What to do: Reproduce, without any change, the part of the items that opens with the line containing "Task: Click the 山东兰德医疗器械配送有限公司 node" and closes with the line containing "Action: (x=214, y=156)". Include both of those lines.

---*---

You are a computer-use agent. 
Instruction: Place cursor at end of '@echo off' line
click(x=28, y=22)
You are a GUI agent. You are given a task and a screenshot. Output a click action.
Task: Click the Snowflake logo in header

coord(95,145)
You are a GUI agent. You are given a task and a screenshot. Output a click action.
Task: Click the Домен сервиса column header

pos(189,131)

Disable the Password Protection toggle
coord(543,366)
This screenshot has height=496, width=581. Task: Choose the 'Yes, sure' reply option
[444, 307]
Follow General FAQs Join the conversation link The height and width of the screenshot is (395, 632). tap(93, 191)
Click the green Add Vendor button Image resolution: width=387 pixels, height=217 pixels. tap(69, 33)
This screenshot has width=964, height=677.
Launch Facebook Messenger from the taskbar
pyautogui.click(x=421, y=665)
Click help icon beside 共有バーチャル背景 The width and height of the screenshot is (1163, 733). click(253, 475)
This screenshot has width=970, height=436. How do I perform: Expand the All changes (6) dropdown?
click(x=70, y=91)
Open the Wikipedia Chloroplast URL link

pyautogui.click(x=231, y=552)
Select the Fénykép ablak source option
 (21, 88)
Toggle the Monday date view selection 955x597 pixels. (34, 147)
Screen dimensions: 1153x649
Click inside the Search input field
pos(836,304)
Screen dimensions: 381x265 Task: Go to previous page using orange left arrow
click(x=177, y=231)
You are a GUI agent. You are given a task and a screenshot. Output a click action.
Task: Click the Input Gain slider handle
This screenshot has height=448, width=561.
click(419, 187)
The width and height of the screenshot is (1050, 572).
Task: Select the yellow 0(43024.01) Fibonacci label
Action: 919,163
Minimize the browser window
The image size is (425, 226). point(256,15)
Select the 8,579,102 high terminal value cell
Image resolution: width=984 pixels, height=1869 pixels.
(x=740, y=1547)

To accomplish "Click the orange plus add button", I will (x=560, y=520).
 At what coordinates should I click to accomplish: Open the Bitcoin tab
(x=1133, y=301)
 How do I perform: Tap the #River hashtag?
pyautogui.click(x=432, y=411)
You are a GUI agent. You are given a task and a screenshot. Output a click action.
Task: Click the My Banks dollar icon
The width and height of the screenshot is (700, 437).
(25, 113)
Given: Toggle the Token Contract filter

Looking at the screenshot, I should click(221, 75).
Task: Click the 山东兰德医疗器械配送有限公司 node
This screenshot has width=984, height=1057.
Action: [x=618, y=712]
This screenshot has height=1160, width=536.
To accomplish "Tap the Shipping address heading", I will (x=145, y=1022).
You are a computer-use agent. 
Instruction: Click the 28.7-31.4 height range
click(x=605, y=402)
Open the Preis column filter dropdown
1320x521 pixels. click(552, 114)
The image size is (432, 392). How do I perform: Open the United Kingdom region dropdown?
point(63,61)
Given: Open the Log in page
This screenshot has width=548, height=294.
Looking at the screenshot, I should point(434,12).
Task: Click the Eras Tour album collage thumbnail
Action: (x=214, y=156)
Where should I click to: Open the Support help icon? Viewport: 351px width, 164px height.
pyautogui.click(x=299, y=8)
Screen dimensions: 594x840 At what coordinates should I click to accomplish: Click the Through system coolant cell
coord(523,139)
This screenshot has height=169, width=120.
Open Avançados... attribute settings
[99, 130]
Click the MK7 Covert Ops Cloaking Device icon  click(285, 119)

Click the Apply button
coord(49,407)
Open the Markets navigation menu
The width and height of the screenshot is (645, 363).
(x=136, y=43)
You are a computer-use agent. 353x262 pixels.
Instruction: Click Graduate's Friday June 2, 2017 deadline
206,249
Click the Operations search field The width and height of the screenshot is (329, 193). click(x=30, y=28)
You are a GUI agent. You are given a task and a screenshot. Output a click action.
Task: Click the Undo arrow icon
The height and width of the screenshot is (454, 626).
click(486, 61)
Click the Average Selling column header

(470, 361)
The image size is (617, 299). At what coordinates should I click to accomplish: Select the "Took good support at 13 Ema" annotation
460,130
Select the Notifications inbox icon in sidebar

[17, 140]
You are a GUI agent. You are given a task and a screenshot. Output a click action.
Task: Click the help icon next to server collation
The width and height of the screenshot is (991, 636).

---*---

Output for this task:
Task: Click the 山东兰德医疗器械配送有限公司 node
This screenshot has width=984, height=1057.
Action: [x=618, y=712]
This screenshot has height=1160, width=536.
To accomplish "Tap the Shipping address heading", I will (x=145, y=1022).
You are a computer-use agent. 
Instruction: Click the 28.7-31.4 height range
click(x=605, y=402)
Open the Preis column filter dropdown
1320x521 pixels. click(552, 114)
The image size is (432, 392). How do I perform: Open the United Kingdom region dropdown?
point(63,61)
Given: Open the Log in page
This screenshot has width=548, height=294.
Looking at the screenshot, I should point(434,12).
Task: Click the Eras Tour album collage thumbnail
Action: (x=214, y=156)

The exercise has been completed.